House Bill 94, ABC Laws/Local Sales Option, is a measure with a bipartisan backing that would make Happy Hour legal at bars and restaurants across the state.
But the proposal, which failed to gain approval last year, gives local cities and counties the final say about Happy Hour. And it would require establishments to obtain a $100 permit.
The bill would allow bars and restaurants to sell drinks “at a price that is different from the usual or established price” and allow specials like “two-for-one” deals.
Establishments could also offer discount coupons for drinks and offer a meal and a drink for a single total price “whether or not the total price reflects a reduced price of the alcoholic beverage.
Advertising of Happy Hours with details such as drink prices and the type of beverage on signs outside the establishment, on radio, television, in print and online would also become legal.
The bill’s primary sponsors include Republican House Conference Chair Rep. Jason Saine of Lincoln County, Democratic Rep. Allison Dahle of Wake County, Rep. David Willis (R-Union) and Rep. Zack Hawkins (D-Durham).

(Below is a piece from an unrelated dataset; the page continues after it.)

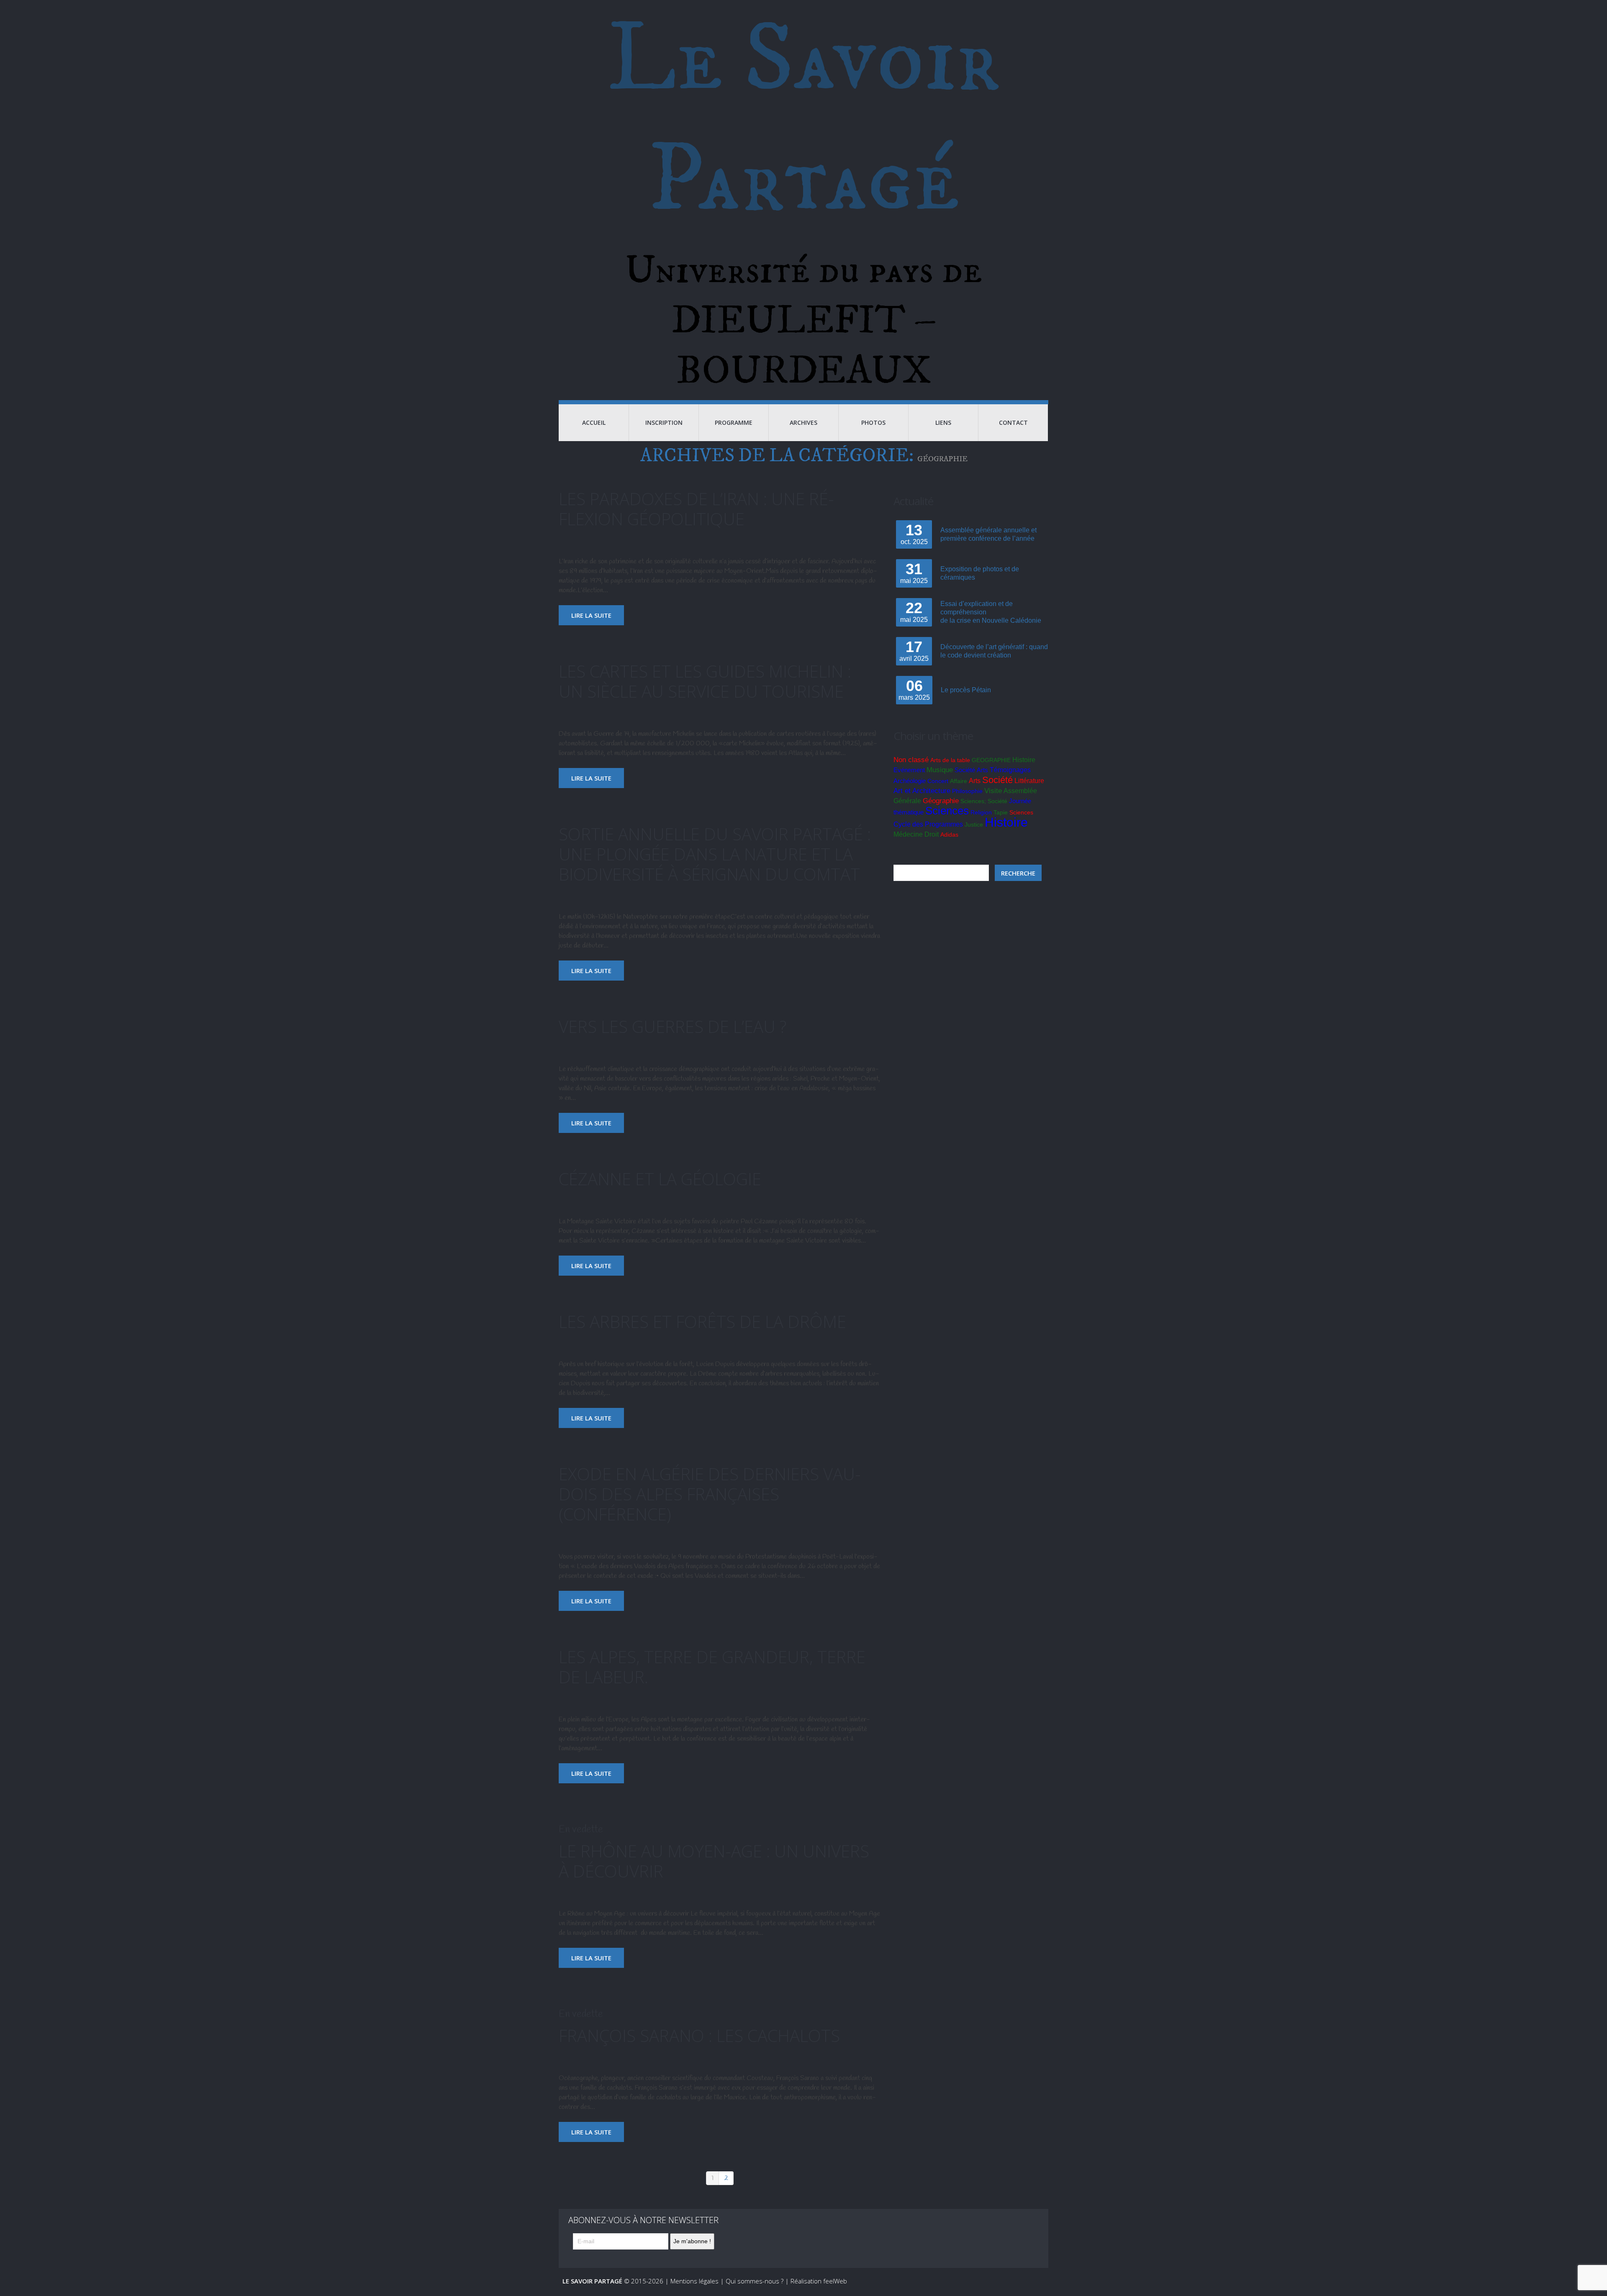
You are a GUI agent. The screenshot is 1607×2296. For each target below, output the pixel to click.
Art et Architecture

““The restaurant and bar owners certainly want it,” Saine told WRAL-TV. “With North Carolina growing like we have … you end up with people from many different places who are just used to having happy hour. It’s just part of the culture.”

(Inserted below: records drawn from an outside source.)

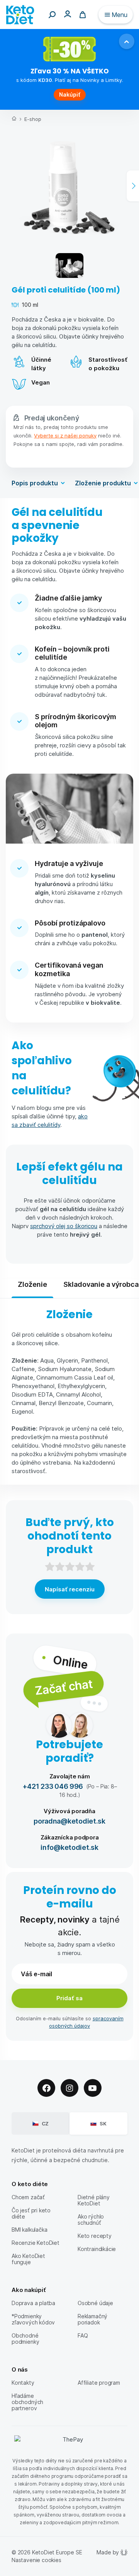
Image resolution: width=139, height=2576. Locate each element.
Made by (108, 2552)
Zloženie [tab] (32, 1284)
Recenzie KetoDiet (35, 2242)
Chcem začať (28, 2197)
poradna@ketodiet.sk (69, 1821)
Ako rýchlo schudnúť (91, 2219)
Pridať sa (69, 1998)
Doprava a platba (33, 2303)
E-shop (32, 119)
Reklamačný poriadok (92, 2319)
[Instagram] (69, 2088)
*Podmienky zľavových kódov (33, 2319)
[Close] (126, 41)
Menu (119, 14)
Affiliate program (99, 2382)
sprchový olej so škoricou (63, 1226)
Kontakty (23, 2382)
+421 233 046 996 (52, 1786)
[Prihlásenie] (67, 13)
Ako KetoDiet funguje (28, 2259)
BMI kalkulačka (29, 2229)
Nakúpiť (69, 94)
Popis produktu (35, 483)
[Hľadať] (52, 14)
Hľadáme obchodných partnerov (27, 2402)
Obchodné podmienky (25, 2338)
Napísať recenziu (70, 1589)
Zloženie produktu (103, 483)
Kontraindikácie (97, 2249)
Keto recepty (95, 2235)
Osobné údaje (95, 2303)
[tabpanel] (69, 1391)
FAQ (83, 2335)
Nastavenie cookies (36, 2560)
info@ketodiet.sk (69, 1847)
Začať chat (63, 1686)
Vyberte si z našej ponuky (65, 435)
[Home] (14, 119)
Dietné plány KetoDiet (94, 2200)
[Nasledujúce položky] (133, 185)
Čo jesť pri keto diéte (31, 2213)
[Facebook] (46, 2088)
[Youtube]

If approved by the House and Senate and signed by Gov. Roy Cooper, the new law would go into effect at the end of July.
Last summer, new laws ended the requirement of establishments that didn’t sell more than 30 percent food from requiring patrons to pay a membership fee and sign a log, clarified regulations for social districts where people can walk from one bar or restaurant to another while carrying an open container, ended a rule on the transfer of ABC licenses, and let 15-year-olds work in restaurants that sell alcohol.
The Brunch Bill approved siz years ago allowed the sale of alcohol at restaurants and stores at 10 a.m. on Sunday while also giving local governments the final say like the Happy Hour bill.
The same 2017 law let distilleries sell up to five bottles of their product to a customer, legalized 32-ounce “crowler” cans, let farm breweries sell beer even in dry counties, and home brewers and wineries to give out samples at events.